▶ **What you are asked to do**
Your output should be the lines of the entries below, exactly, from the first one through the line that holds "Open the Baud".

▶ **Dataset excerpts**
═══

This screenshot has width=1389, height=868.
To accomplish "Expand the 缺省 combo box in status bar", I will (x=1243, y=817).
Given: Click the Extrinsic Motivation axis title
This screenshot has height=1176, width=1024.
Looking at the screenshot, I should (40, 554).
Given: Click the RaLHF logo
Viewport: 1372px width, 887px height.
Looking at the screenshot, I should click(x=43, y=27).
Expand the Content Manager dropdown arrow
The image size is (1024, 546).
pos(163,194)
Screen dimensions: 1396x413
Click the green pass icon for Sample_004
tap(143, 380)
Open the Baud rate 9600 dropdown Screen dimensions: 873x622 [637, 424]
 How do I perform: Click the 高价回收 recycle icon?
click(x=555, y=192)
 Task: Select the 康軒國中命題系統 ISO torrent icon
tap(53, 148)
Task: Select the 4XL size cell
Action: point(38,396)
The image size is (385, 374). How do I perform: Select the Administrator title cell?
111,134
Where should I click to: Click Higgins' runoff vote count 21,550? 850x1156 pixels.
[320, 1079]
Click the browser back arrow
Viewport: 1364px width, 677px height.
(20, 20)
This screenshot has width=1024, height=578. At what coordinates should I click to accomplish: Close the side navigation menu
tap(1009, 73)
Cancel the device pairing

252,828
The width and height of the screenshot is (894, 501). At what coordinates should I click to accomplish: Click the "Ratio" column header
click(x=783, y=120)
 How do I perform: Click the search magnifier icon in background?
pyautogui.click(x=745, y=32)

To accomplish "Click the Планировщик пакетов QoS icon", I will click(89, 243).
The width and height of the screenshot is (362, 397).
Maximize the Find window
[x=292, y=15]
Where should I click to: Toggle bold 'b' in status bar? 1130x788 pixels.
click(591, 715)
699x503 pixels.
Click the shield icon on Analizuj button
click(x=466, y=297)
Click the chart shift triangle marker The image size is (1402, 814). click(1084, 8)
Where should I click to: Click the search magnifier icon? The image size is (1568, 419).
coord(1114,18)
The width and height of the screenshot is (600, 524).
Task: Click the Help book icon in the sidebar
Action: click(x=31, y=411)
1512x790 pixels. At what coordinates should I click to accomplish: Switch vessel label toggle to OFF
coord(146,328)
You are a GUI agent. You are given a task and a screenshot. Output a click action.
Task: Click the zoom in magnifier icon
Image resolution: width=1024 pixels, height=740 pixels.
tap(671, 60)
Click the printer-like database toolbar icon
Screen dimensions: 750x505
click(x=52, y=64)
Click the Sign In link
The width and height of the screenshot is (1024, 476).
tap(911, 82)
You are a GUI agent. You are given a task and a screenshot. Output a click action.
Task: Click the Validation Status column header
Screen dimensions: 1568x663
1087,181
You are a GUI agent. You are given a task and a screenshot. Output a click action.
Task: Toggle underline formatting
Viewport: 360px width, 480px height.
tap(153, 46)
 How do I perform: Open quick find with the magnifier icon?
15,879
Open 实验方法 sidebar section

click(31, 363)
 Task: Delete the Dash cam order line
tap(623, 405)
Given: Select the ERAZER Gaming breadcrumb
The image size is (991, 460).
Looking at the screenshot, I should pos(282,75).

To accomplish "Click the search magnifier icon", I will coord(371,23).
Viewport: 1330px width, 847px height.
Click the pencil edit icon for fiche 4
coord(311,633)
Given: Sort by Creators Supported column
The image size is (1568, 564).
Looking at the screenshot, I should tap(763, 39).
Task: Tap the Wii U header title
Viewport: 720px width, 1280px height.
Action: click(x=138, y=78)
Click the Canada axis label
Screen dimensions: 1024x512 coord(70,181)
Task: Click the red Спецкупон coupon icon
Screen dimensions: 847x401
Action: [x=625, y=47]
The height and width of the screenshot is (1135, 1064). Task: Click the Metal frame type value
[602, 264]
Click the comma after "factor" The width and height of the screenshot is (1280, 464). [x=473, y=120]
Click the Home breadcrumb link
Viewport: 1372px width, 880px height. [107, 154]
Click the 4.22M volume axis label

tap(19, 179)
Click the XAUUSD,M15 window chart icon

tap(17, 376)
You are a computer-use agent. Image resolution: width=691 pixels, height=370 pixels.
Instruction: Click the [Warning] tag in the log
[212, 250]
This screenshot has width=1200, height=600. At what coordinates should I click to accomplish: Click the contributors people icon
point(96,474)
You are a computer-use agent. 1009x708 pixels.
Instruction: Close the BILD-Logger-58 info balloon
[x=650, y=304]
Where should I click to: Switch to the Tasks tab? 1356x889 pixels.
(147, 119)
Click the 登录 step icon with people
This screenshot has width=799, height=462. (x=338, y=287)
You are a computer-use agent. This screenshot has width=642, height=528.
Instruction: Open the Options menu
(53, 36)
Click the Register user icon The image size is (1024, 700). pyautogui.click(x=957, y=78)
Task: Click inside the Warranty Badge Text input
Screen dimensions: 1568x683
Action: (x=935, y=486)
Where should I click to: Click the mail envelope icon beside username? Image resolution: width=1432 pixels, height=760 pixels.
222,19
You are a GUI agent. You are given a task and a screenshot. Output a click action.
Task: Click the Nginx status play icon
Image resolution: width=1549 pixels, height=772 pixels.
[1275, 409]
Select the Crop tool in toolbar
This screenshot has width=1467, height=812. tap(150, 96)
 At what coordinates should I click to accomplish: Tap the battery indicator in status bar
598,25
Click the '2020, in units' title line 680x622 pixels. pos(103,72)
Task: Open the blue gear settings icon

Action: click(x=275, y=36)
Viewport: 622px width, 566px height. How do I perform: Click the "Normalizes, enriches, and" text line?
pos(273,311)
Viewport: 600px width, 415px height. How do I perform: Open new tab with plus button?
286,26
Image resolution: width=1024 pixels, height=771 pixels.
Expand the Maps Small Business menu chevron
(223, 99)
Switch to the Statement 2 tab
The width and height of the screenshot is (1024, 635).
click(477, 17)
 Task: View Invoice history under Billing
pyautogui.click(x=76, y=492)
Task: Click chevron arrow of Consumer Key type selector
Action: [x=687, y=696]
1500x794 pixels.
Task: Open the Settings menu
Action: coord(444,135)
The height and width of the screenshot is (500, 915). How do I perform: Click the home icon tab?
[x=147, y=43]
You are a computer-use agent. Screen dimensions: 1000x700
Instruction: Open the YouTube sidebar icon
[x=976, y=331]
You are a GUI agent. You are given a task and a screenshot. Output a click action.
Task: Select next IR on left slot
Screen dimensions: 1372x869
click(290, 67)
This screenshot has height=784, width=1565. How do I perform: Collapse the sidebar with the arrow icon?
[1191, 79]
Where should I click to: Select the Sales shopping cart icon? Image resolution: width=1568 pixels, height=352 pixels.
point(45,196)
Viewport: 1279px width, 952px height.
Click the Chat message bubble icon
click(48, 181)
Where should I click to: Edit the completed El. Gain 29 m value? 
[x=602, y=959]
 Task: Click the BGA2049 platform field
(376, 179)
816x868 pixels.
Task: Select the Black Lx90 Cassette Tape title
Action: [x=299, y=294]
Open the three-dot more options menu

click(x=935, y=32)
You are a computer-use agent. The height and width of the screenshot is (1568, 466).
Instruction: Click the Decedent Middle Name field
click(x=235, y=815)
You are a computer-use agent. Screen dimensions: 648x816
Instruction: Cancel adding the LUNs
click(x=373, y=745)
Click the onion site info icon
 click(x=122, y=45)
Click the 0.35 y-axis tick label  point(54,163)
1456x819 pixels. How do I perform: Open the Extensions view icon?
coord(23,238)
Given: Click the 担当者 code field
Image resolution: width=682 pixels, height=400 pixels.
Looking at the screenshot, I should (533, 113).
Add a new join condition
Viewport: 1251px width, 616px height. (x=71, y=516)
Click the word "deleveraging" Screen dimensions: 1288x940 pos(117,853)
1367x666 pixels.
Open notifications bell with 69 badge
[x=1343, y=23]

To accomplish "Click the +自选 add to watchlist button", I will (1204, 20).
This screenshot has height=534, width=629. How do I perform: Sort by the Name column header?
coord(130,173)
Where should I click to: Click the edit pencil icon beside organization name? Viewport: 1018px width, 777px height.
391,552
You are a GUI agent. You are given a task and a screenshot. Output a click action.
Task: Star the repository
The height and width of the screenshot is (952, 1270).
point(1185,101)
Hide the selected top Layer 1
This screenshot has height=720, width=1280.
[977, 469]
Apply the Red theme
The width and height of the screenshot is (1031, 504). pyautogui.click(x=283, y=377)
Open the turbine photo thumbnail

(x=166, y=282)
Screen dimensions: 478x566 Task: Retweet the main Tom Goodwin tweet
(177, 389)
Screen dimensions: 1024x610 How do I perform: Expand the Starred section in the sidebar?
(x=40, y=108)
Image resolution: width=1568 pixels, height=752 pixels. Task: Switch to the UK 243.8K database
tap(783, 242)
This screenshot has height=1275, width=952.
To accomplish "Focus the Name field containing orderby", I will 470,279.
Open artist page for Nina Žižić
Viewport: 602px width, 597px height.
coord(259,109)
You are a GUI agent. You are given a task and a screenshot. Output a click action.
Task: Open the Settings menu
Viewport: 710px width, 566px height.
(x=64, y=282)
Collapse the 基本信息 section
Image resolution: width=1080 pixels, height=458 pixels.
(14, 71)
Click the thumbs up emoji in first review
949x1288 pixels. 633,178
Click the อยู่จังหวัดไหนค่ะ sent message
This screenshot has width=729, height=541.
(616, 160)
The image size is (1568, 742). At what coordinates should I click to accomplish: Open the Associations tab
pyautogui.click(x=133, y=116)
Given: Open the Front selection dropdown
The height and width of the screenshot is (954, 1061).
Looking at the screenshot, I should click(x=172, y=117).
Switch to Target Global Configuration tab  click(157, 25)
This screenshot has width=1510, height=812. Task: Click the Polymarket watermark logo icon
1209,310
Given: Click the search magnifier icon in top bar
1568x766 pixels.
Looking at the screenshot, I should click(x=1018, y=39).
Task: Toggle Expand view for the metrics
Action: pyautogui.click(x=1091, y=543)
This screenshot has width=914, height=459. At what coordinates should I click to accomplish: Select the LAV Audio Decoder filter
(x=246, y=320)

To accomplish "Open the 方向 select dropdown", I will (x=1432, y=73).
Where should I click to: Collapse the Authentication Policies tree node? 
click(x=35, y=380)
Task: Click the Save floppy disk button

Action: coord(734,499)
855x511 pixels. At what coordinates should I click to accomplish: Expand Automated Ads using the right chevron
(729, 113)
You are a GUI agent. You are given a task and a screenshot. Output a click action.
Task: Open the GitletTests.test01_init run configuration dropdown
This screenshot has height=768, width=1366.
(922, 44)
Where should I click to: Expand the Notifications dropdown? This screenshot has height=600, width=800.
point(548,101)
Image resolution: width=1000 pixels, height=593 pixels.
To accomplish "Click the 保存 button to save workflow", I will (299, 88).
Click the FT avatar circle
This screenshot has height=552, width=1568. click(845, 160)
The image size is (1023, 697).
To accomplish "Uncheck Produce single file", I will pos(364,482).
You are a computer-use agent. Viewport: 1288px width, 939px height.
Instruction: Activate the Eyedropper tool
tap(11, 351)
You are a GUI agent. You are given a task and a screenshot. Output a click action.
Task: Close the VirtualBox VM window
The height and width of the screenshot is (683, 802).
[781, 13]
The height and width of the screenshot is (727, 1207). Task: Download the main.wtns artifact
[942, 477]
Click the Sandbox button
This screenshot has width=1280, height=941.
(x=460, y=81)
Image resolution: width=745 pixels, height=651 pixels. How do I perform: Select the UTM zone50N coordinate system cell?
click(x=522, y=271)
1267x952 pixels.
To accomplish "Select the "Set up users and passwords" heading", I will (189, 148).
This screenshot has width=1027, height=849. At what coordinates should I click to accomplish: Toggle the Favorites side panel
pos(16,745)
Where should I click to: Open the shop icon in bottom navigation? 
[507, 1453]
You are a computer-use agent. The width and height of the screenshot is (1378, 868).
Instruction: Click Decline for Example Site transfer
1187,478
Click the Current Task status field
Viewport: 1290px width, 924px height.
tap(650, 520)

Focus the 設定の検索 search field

═══

▶ **Exercise solution**
This screenshot has width=1389, height=868.
To accomplish "Expand the 缺省 combo box in status bar", I will (x=1243, y=817).
Given: Click the Extrinsic Motivation axis title
This screenshot has height=1176, width=1024.
Looking at the screenshot, I should (40, 554).
Given: Click the RaLHF logo
Viewport: 1372px width, 887px height.
Looking at the screenshot, I should click(x=43, y=27).
Expand the Content Manager dropdown arrow
The image size is (1024, 546).
pos(163,194)
Screen dimensions: 1396x413
Click the green pass icon for Sample_004
tap(143, 380)
Open the Baud rate 9600 dropdown Screen dimensions: 873x622 [637, 424]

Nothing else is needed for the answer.